Neuf candidats prendront place jeudi de part et d'autre de Donald Trump pour le premier débat des primaires républicaines pour la Maison-Blanche. Et beaucoup se demandent: comment gérer un homme qui a fait de son agressivité sa marque de fabrique?

Le magnat de l'immobilier les a traités de faiblards (Jeb Bush), d'idiots (Rick Perry), d'incapables qui n'auraient jamais fait fortune hors de la politique (Lindsey Graham).
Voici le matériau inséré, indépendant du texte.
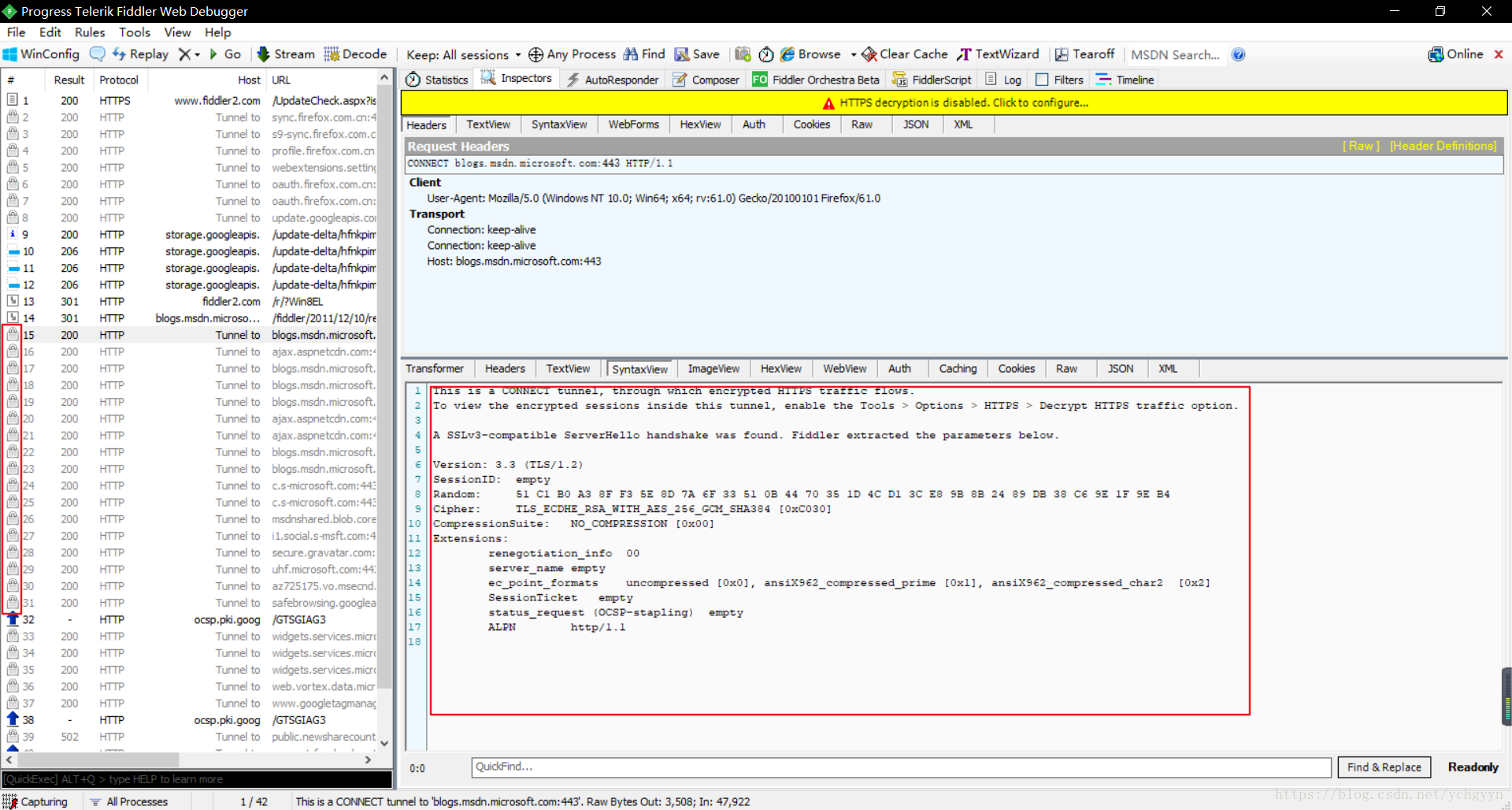Open the Rules menu
The image size is (1512, 810).
(90, 32)
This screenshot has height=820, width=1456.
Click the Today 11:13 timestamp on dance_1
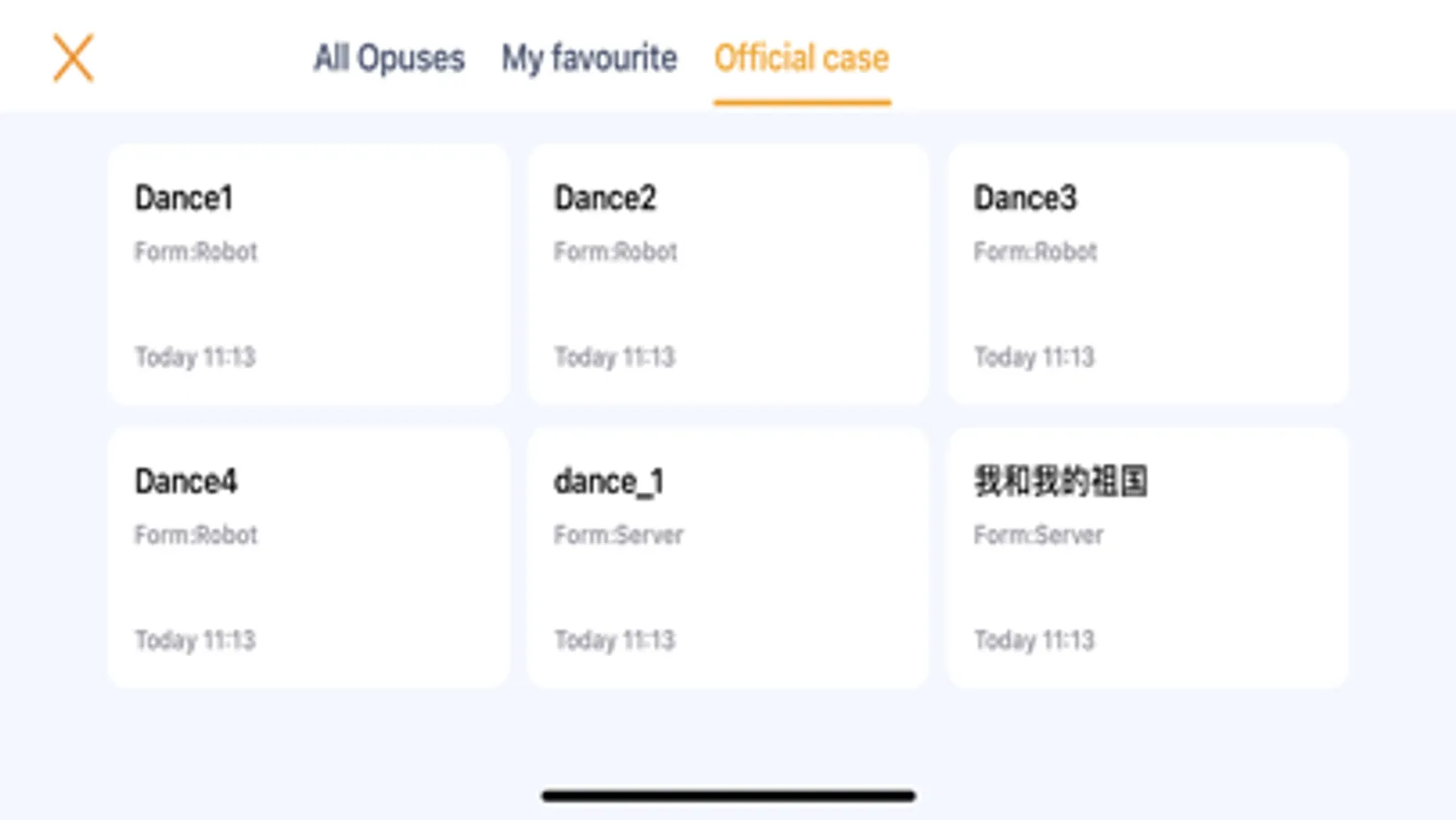click(x=615, y=640)
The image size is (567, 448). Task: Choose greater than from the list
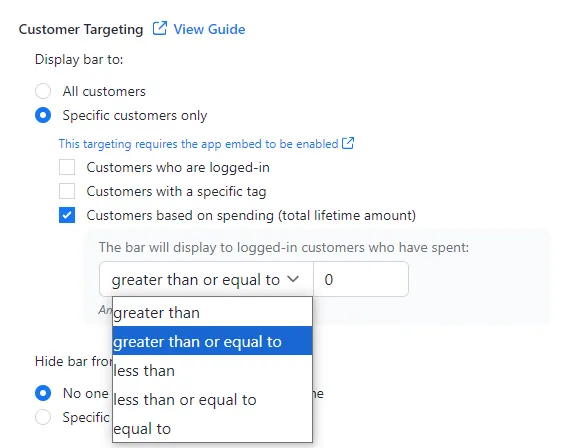[212, 312]
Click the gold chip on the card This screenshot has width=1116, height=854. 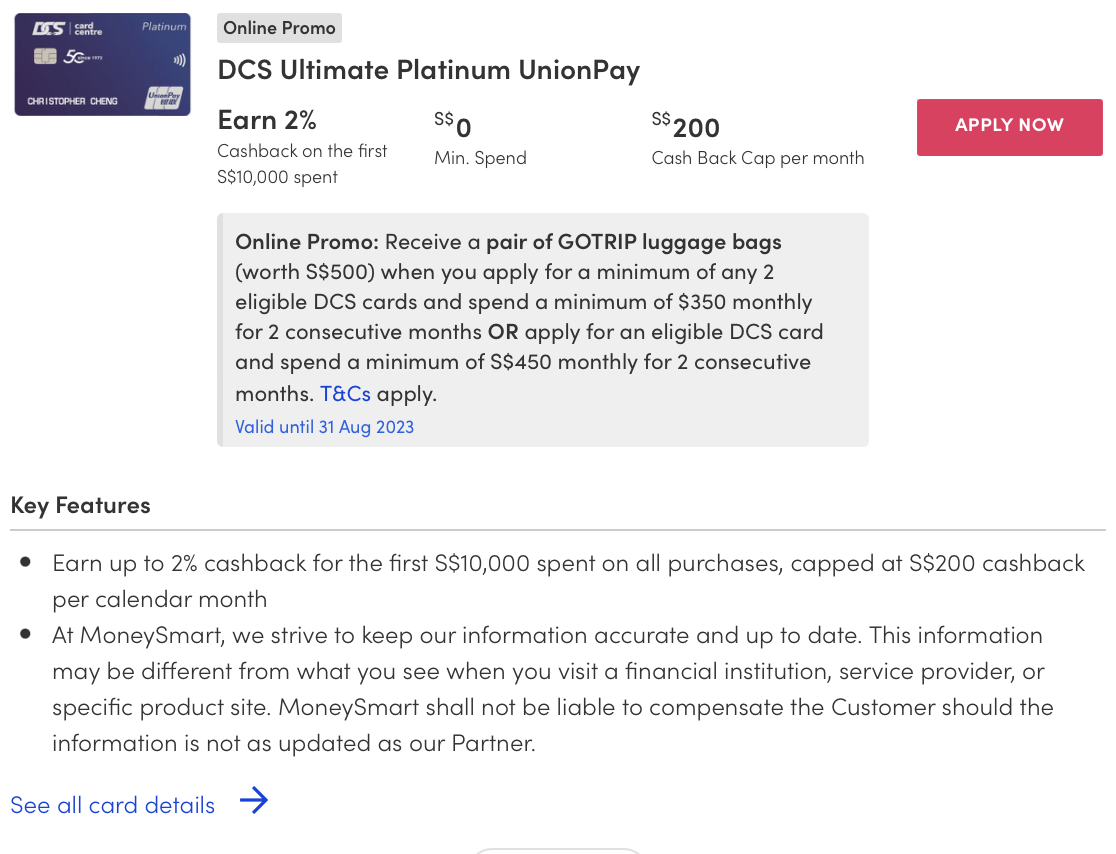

À force de promesses outrancières et d'invectives, le milliardaire a depuis l'annonce de sa candidature en juin pris la tête des sondages, devant les plus sérieux des candidats.

Même ceux qui avaient passé les dernières années à patiemment préparer le terrain, en perdant du poids (Jeb Bush, 18 kg en six mois), écrivant des livres d'idées (Marco Rubio) et courtisant les plus grands donateurs républicains (tous).

Doivent-ils gaspiller leur précieux temps de parole à attaquer Donald Trump? Provoquer un esclandre pour se faire remarquer, au risque de légitimer un homme qu'ils traitent de bouffon?

Jeb Bush a plaisanté qu'il était rassuré que le candidat Ben Carson, neurochirurgien à la retraite, participe au débat, car «on aura peut-être besoin d'un médecin». Lindsey Graham a recommandé de regarder le débat ivre: «si vous buvez assez, peut-être que vous arriverez à comprendre ce que Donald raconte». Chris Christie a juré qu'il ne se laisserait pas interrompre.

Mais un habitué des débats, le candidat républicain à la Maison-Blanche en 2008 John McCain, recommande la sobriété: «il faut remettre en cause ses affirmations», dit-il à l'AFP. «Qu'ils se préparent à discuter du fond».

«Avant toute chose, personne ne peut "Trumper" Trump», abonde l'expert de la communication Carmine Gallo, auteur de «Parler comme TED», les conférences à succès connues pour leurs orateurs. «Les Américains aiment que leurs héros soient authentiques, et ça sonnera faux si vous essayez d'imiter la personnalité de quelqu'un d'autre».

Surtout, dit ce communicant à l'AFP, les populistes sont capables d'attirer l'attention en jouant sur la colère des gens, mais «le candidat qui gagne est souvent celui qui promet un avenir irrésistible et positif. Les Américains aiment les optimistes».

Trump à contre-emploi?

Les débats présidentiels sont la spécialité du professeur Mitchell McKinney, directeur de l'institut de communication politique de l'Université du Missouri. Depuis 25 ans, il invite des électeurs à regarder les débats et décortique leurs réactions.

Il observe que les premiers débats sont essentiels pour former l'opinion des téléspectateurs sur les candidats - a fortiori cette année, avec 17 candidats dont beaucoup sont de grands inconnus (10 seront sélectionnés pour le débat de jeudi, les autres seront relégués à un forum quatre heures avant).

«C'est un premier entretien d'embauche devant la base du parti», explique le professeur McKinney. Et plus que des idées, ces électeurs veulent voir qui a le «tempérament» d'un président.

«Est-ce que les candidats arriveront à attaquer les autres républicains d'une façon qui ne soit pas haineuse ni méchante, ou est-ce qu'ils auront l'air de harceleurs? Les gens ne trouvent pas ça très présidentiel».

Gare à ne pas basculer de l'offensive à l'agressivité. Les exemples abondent: le républicain Rick Lazio qui avait un peu trop brutalement tenté de forcer Hillary Clinton, alors candidate au Sénat en 2000, de signer un engagement sur le financement électoral. Ou l'accrochage entre Mitt Romney et Rick Perry en 2011, quand Mitt Romney, furieux, avait pointé du doigt et touché l'épaule de son rival (Romney avait fini par gagner les primaires).

Donald Trump brille quand il est seul face aux caméras, mais n'a pas l'habitude d'être un parmi dix. Il aura le même temps de parole que les autres. «Je ne les attaquerai pas», a-t-il dit dimanche sur ABC. Et d'abaisser les attentes: «je ne suis pas un débatteur».

La surprise pourrait venir de là: un Donald Trump à contre-emploi, réfléchi et posé.

«Je prédis que M. Trump restera concentré sur le fond et sera respectueux», dit dans un sourire à l'AFP le sénateur républicain Rob Portman, qui s'y connaît en débats: il jouait Barack Obama dans les séances d'entraînement de Mitt Romney en 2012.